*** Opening Provided records ***
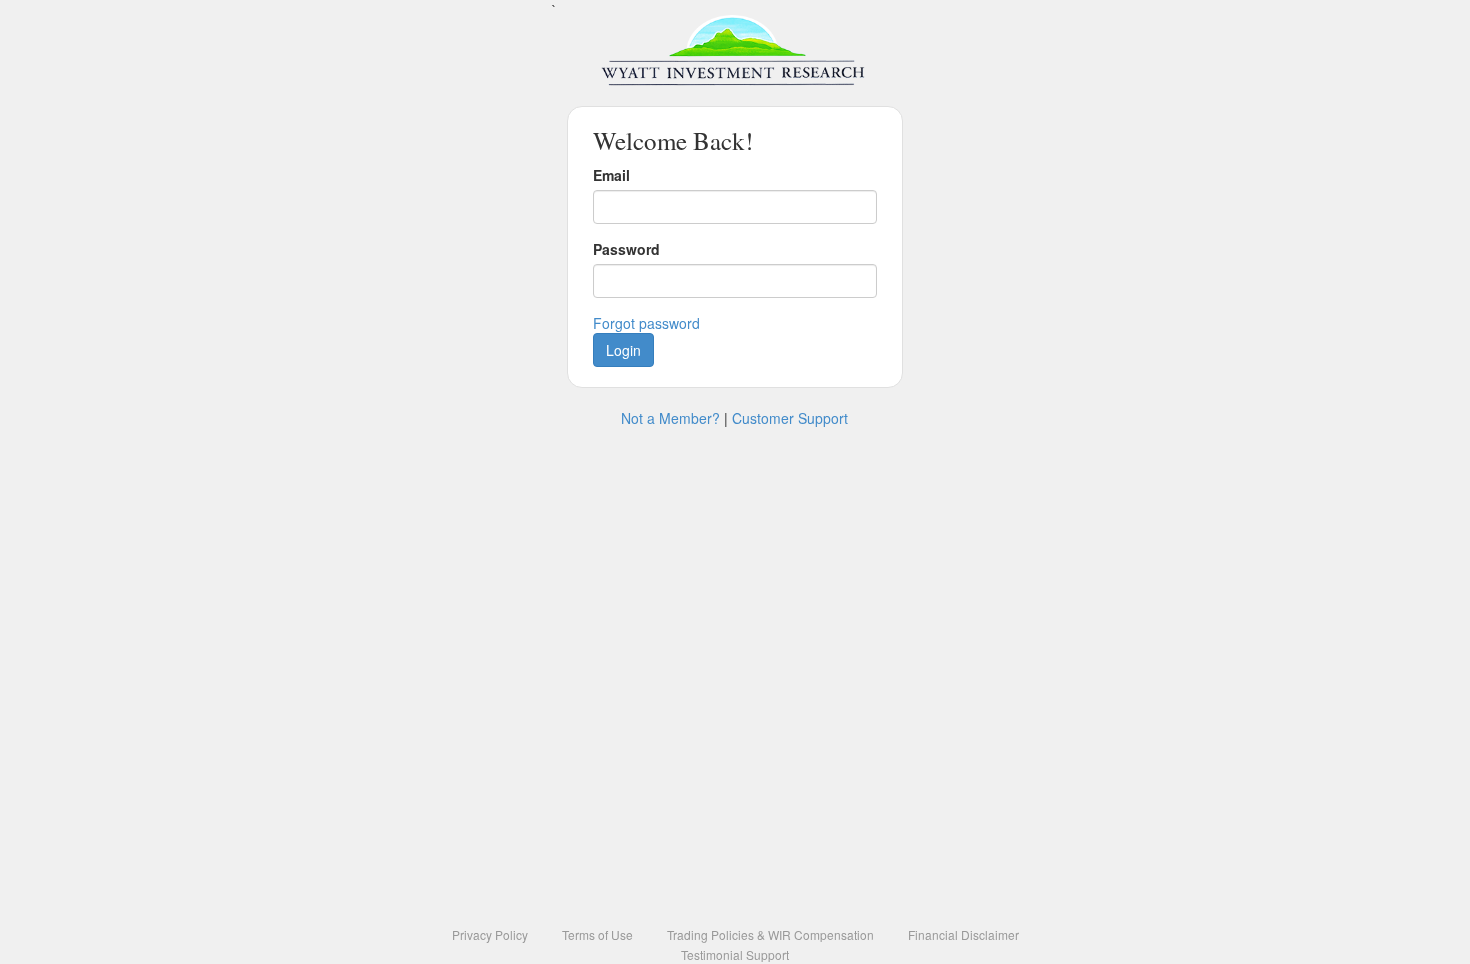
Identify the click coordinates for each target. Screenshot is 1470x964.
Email (611, 175)
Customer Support (790, 418)
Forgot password (646, 323)
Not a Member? (670, 418)
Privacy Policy (490, 934)
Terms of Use (597, 934)
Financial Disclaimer (963, 934)
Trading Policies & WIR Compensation (770, 934)
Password (626, 249)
*** Closing Provided records ***
● What to produce:
The line containing "Not a Member? (670, 418)" marks the start; retype it and each line after it through the end of the records above, exactly.

● Finished exercise:
Not a Member? (670, 418)
Privacy Policy (490, 934)
Terms of Use (597, 934)
Financial Disclaimer (963, 934)
Trading Policies & WIR Compensation (770, 934)
Password (626, 249)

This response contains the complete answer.